• Problems to work on:
**A.** In the paint shop flooring text, where is Ghana's automotive assembly and coachwork sector largely concentrated?
**B.** Using the paint shop flooring text, explain why the floor specification must begin with the substrate condition. Keep your answer to one to three sentences.
**C.** Rewrite the paint shop flooring text from "The Challenge" up to and including "automotive assembly schedules.", substituting "manufacturing" for "production".

• Source passage:
Industrial Floors Ghana delivers automotive paint shop flooring with solvent-resistant chemistry, ATEX-classified system specification, and full QC documentation against automotive-industry quality regimes.
The Challenge
Automotive paint shop environments impose flooring demands that eliminate most standard industrial floor systems from consideration. Solvent-laden atmospheres, electrostatic dissipation requirements, chemical immersion from booth overspray, and the perpetual mechanical stress of trolley and conveyor traffic combine to create a specification environment where substandard flooring fails — not gradually, but categorically. A delaminated floor in an active paint booth contaminates the entire process, halts production, and triggers costly remediation against tight automotive assembly schedules.
In Ghana’s expanding automotive assembly and coachwork sector — concentrated largely across the Tema industrial corridor — this challenge is compounded by climate variables that accelerate substrate moisture migration and thermal cycling. Concrete slabs installed without rigorous ASTM F1869 moisture testing prior to coating application will fail regardless of the quality of the system applied above them. The substrate condition is non-negotiable, and the specification must begin there.

• Extracted material:

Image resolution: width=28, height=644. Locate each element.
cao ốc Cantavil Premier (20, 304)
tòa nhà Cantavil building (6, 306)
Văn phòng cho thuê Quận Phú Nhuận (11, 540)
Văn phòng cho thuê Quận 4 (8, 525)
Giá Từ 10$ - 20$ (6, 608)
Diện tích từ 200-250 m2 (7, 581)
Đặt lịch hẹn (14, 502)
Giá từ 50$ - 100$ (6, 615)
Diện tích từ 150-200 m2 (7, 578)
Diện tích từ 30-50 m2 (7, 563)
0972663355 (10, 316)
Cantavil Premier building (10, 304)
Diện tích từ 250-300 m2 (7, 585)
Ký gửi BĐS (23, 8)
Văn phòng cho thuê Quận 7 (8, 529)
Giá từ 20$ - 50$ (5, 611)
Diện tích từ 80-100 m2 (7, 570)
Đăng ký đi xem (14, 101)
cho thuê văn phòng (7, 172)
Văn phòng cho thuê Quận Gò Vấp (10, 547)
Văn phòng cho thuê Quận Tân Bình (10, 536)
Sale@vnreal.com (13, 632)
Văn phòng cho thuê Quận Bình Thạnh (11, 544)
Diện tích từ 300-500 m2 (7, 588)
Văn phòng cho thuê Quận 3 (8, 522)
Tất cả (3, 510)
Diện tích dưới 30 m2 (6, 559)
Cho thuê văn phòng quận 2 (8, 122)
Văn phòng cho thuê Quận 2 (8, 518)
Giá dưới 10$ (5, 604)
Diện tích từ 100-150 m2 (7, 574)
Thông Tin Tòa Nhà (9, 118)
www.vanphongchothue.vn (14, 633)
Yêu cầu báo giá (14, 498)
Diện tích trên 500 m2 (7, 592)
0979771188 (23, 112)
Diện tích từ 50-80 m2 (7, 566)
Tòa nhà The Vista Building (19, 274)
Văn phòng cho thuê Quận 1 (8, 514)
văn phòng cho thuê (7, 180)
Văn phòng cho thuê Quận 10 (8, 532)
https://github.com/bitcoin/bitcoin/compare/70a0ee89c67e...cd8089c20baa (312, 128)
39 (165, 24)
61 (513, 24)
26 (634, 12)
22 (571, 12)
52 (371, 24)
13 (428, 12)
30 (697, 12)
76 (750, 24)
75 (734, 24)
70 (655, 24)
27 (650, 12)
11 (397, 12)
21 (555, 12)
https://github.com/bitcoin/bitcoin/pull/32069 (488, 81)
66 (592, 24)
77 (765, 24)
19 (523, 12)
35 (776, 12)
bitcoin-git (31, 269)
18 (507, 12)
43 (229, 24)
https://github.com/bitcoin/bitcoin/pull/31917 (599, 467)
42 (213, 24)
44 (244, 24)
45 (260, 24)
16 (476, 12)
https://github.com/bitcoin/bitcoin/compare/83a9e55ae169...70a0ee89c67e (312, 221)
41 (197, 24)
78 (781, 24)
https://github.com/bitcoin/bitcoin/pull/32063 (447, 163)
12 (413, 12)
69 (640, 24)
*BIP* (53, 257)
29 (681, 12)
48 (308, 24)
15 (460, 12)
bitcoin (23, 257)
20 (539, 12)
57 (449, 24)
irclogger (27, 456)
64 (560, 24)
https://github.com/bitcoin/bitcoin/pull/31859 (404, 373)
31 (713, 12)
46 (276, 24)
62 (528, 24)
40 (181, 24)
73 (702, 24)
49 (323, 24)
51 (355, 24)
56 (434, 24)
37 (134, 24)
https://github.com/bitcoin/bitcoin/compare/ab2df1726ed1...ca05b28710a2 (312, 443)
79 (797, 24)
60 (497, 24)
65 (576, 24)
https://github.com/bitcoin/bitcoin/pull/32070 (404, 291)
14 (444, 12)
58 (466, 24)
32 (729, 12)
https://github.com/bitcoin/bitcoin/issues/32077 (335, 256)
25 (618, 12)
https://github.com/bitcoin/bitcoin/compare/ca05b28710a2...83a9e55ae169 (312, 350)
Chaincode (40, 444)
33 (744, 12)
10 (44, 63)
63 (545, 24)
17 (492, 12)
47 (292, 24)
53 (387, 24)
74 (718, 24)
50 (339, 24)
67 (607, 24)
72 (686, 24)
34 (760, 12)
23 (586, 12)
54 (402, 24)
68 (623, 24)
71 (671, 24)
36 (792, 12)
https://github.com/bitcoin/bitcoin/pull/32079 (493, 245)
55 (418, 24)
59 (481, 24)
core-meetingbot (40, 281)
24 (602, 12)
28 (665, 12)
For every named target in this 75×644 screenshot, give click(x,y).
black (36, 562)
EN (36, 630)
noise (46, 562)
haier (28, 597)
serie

• Results of the exercise:
**A.** Across the Tema industrial corridor.

**B.** Concrete slabs installed without rigorous ASTM F1869 moisture testing before coating will fail no matter how good the applied system is. In Ghana, climate variables also speed up substrate moisture migration and thermal cycling.

**C.**
The Challenge
Automotive paint shop environments impose flooring demands that eliminate most standard industrial floor systems from consideration. Solvent-laden atmospheres, electrostatic dissipation requirements, chemical immersion from booth overspray, and the perpetual mechanical stress of trolley and conveyor traffic combine to create a specification environment where substandard flooring fails — not gradually, but categorically. A delaminated floor in an active paint booth contaminates the entire process, halts manufacturing, and triggers costly remediation against tight automotive assembly schedules.